Until the recent tech stock selloff, this Asia equity income fund was clawing back its performance after a difficult few years.

The dire state of the Chinese stock market has weighed on listed funds focused on Asia for some time now.

Investment trusts focused on the region tend to be unloved as a result – the only one trading at a premium (currently around 3%) is Henderson Far East Income (HFEL), and that seems to be solely the result of its excessively high dividend yield, which is currently 10.7%. The compromise for such a high yield appears to be relatively weak total return performance. Over the past five years, shareholders have lost money.

However, there are alternatives. One of these is Abrdn Asian Income (AAIF), which, over five years, has made investors about 25%. I recently caught up with manager Yoojeong Oh, who was over from Singapore visiting investors.

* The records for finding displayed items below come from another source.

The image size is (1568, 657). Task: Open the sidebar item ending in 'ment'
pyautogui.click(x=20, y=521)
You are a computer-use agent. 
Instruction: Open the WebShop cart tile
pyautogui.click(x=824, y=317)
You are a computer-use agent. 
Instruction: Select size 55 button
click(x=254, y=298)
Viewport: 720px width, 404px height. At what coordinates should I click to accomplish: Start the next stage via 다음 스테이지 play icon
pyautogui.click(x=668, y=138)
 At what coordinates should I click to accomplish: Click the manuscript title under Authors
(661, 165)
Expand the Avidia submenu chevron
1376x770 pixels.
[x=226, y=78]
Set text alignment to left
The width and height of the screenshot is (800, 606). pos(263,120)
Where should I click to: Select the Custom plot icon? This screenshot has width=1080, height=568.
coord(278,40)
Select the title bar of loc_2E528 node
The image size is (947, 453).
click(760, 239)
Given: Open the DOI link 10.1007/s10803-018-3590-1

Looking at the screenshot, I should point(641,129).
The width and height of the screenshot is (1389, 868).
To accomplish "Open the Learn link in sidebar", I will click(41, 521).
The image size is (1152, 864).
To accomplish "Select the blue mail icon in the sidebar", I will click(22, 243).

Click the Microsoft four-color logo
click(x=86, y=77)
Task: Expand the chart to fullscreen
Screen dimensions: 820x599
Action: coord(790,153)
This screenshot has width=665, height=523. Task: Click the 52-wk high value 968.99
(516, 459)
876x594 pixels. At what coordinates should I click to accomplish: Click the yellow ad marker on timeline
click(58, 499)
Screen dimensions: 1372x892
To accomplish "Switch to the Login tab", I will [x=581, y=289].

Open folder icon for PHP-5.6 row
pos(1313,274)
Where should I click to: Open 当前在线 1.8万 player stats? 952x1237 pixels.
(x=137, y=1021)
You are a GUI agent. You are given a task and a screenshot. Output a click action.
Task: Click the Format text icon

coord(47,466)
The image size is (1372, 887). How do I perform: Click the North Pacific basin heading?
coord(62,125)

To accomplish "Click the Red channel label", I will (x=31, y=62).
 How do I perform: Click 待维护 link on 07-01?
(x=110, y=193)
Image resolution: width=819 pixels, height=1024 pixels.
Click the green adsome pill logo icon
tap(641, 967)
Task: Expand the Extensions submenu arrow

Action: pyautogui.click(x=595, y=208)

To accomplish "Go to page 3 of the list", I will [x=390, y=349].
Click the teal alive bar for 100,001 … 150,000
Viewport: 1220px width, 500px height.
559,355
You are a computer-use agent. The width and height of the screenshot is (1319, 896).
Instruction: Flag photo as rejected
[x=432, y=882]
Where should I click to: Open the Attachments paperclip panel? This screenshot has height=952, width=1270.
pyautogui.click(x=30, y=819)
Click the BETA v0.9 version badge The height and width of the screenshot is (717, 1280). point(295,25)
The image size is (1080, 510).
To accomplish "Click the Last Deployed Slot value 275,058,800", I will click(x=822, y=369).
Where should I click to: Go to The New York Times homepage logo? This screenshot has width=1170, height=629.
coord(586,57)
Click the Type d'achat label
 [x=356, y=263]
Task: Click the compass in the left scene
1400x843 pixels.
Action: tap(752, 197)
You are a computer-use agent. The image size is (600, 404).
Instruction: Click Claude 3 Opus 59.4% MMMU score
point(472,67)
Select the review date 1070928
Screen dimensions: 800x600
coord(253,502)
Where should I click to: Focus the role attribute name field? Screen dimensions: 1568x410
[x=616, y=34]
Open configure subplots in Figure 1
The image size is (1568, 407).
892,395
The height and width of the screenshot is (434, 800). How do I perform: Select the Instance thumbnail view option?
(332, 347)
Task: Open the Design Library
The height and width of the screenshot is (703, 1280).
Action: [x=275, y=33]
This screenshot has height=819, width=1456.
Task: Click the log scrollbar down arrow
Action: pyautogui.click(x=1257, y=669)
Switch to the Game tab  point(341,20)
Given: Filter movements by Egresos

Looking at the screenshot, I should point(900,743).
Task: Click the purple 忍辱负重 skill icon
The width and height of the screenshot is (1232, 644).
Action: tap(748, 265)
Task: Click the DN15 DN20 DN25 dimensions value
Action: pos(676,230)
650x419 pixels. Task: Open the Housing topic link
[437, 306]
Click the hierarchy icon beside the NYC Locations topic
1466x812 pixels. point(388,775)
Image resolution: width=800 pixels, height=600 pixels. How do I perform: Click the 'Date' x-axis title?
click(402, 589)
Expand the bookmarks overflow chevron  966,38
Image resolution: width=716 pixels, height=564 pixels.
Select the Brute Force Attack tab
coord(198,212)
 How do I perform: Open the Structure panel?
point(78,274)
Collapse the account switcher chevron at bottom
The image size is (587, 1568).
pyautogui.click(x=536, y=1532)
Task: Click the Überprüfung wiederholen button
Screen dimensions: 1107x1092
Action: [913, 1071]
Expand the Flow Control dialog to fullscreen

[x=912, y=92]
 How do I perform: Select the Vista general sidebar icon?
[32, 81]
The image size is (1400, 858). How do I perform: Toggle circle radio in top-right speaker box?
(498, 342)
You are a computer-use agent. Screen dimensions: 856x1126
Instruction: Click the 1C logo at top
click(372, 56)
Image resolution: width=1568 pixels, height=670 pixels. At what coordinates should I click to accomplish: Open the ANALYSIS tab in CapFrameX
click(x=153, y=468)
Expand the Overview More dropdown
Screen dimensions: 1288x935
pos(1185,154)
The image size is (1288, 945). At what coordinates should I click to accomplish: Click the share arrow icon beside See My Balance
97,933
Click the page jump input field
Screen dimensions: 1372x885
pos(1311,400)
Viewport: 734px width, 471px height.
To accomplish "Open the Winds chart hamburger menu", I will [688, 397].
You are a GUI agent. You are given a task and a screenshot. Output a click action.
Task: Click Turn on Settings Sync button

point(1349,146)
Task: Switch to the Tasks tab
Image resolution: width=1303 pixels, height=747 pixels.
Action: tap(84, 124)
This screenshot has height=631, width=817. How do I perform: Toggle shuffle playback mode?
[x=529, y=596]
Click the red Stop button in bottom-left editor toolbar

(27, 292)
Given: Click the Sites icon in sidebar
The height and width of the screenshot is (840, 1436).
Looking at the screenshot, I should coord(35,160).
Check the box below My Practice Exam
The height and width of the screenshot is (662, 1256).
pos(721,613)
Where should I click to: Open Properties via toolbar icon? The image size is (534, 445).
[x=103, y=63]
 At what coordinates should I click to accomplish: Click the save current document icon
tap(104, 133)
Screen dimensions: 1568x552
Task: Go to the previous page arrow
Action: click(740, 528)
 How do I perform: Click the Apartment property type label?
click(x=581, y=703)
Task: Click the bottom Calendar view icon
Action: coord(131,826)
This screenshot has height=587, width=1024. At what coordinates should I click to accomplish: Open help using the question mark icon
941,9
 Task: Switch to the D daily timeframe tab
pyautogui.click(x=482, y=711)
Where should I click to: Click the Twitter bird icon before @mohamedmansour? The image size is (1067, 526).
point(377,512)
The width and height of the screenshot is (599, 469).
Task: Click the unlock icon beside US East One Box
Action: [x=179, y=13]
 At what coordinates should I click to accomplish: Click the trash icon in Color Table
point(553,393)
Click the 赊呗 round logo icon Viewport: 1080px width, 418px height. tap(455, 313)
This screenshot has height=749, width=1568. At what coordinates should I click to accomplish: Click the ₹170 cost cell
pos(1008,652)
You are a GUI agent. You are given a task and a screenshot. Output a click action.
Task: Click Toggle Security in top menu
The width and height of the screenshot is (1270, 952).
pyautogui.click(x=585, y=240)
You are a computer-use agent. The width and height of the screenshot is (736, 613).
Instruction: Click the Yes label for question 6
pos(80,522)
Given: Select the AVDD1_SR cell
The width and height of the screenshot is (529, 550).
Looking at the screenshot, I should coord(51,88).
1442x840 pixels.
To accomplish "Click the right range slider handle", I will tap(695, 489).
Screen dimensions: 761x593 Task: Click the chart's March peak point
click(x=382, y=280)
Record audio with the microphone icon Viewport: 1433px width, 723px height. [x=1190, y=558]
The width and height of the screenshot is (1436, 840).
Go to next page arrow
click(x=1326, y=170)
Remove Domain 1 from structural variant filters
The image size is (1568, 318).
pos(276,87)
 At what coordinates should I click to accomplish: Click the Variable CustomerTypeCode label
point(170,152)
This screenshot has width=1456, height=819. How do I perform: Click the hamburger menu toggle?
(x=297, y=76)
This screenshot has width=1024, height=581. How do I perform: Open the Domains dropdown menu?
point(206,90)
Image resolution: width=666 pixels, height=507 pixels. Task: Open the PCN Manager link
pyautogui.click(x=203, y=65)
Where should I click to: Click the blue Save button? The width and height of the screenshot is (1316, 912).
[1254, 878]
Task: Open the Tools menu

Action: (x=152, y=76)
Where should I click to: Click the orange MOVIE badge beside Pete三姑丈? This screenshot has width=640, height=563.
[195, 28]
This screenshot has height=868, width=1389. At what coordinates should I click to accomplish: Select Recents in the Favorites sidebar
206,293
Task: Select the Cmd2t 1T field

AAIF has a £330m market value, making it the third largest of five trusts with an Asian income remit. The shares trade on an 11.2% discount, but if it were on the same rating as HFEL, the two trusts would be about the same size.

AAIF was launched in 2005, the same year that Oh (pictured below) joined Abrdn. The trust was affected by the global financial crash in 2008 but had a great run afterwards, hitting a share price peak in 2013 that it is yet to surpass. The peak in net asset value (NAV) was much more recent – January 2022 – but it was clawing its way back until the recent tech selloff.